The Homeland Security Department granted Temporary Protected Status to Ukrainians in the U.S. on Thursday, giving both illegal immigrants and those here on short-term visas a chance to remain and work for up to 18 months amid their country’s chaos.
Anyone in the U.S. by the start of this month is eligible. Advocacy groups figure about 30,000 people are likely to be eligible.
“In these extraordinary times, we will continue to offer our support and protection to Ukrainian nationals in the United States,” Homeland Security Secretary Alejandro Mayorkas said.
The Washington Times reported earlier this week that former high-level immigration officials had been pressing for the move, as had Republicans and Democrats on Capitol Hill and immigrant-rights advocates off the hill.
“Protecting Ukrainian families from deportation is the least we can do amid a Russian onslaught that has targeted civilians and civilian infrastructure,” Krish O’Mara Vignarajah, President and CEO of Lutheran Immigration and Refugee Service said Thursday, after the announcement.
TPS is a tentative legal status that can be renewed. Indeed, some Central Americans have been living under the temporary protection for more than two decades after natural disasters struck their nations around the turn of the century.
Those in the country illegally can apply, as can those here on short-term visas. Experts said most Ukrainians are likely to be in the latter category.
The goal of TPS is to protect them from having to return to rough conditions, and to give the country itself space to recover before facing an influx of returnees.
Emilio Gonzalez, a former head of U.S. Citizenship and Immigration Services who’d been pressing for the Ukraine designation, called the country’s condition a “classic” example of why TPS exists.
The European Commission earlier this week published its own proposal for protected status for Ukrainians within its jurisdiction.
Homeland Security has also reportedly halted deportations to Ukraine.

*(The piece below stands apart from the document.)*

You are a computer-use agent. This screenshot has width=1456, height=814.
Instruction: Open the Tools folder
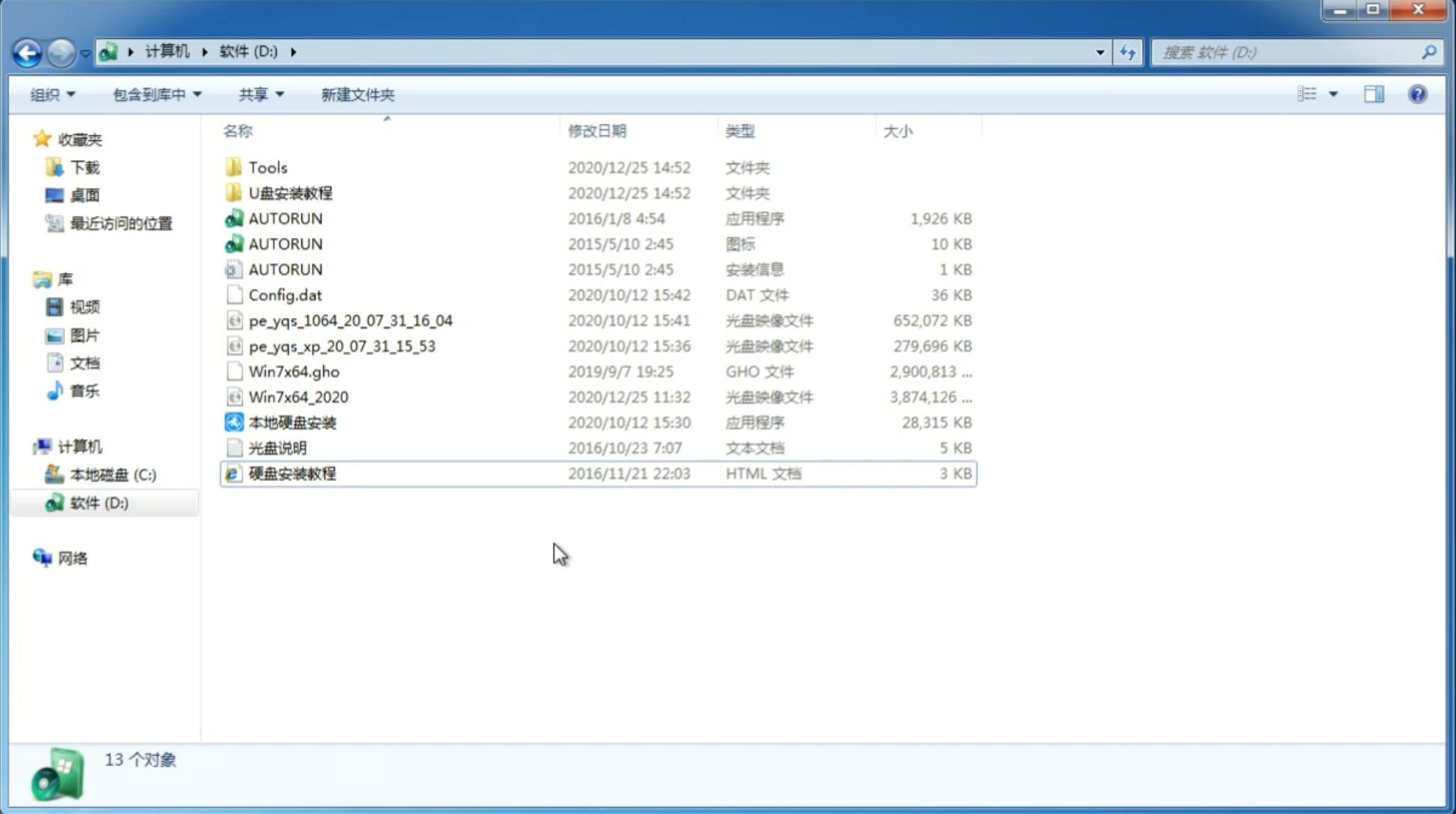pos(267,167)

Ukraine is the latest country to be granted TPS by the Biden administration. On Wednesday Mr. Mayorkas announced TPS for Sudan and renewed an already existing TPS grant for South Sudan.
TPS is not free of controversy.
Once granted, it has proved difficult to revoke the status for some countries. Honduras and El Salvador have been under TPS for more than two decades, with more than 250,000 people having lived here under what was supposed to be a temporary gesture.